Aquafil Opens First American Carpet Recycling Facility in Arizona
Italian nylon fiber manufacturer Aquafil opened its first carpet recycling facility in the United States. The new 116,000 square feet building in Phoenix, Arizona, has the capacity to turn 36 million pounds of old carpets into raw material annually, the company says.
Aquafil manufactures a polymer called Nylon 6, and operates in two main product areas: bulk continuous filaments for carpets and nylon textile filaments for garments. The company has 16 plants that employ more than 2,700 people in Italy, Slovenia, Croatia, Germany, the United Kingdom, Thailand, China — and now the United States.
Aquafil USA president Franco Rossi said that 3.5 billion pounds of carpets get discarded every year in the United States, adding that only 2 or 3% of that amount is recycled — the rest goes to landfills or is incinerated.
At the new facility in Arizona, old carpets are broken down into three main components: polypropylene destined for the injection molding industry, calcium carbonate for road construction or concrete, and Nylon 6 that will go into the company’s Econyl regeneration process to create new products.
Nylon 6 polymer from the American recycling facility goes to an Aquafil depolymerization facility in Slovenia, where the polymer gets converted along with other plastic waste into Econyl fiber for apparel and carpets.

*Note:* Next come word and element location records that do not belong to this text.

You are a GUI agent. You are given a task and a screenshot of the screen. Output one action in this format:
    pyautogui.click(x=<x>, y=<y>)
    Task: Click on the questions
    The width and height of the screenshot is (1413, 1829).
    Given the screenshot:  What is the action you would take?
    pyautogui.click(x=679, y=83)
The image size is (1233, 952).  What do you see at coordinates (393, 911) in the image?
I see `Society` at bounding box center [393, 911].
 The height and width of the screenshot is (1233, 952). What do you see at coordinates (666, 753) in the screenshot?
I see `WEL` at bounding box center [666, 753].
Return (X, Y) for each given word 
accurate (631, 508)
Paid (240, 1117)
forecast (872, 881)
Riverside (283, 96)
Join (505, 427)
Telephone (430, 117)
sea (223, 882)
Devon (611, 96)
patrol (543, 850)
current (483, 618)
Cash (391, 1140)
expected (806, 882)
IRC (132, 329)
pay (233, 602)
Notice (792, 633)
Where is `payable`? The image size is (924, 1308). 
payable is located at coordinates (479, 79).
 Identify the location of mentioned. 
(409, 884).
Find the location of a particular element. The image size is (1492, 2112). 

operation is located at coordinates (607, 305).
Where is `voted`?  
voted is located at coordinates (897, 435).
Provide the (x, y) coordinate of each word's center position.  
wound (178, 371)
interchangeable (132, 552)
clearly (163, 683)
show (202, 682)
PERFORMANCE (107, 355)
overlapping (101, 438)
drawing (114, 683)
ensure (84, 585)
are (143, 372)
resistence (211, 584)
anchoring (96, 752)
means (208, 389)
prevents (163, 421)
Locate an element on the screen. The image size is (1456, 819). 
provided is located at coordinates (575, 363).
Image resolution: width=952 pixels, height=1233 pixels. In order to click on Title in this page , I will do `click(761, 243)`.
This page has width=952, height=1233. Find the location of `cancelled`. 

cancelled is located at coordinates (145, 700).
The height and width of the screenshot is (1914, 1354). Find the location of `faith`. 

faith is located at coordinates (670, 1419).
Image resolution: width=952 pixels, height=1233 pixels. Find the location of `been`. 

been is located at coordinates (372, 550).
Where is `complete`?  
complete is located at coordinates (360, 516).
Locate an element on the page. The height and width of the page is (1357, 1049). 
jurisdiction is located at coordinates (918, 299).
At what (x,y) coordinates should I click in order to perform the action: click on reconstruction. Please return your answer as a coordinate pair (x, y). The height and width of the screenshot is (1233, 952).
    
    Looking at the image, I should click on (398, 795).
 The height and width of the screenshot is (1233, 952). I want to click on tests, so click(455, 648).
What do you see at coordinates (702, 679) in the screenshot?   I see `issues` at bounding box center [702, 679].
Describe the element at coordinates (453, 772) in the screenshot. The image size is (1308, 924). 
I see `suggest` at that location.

“In a circular economy industry, we should manufacture everything with the end in mind,” Giulio Bonazzi, Aquafil’s CEO, said at an opening ceremony for the Phoenix facility last month.
The company aims to build more carpet recycling facilities in the United States. At the inaugural event in Phoenix, Rossi announced plans to open a second recycling facility in Woodland, California, in 2019.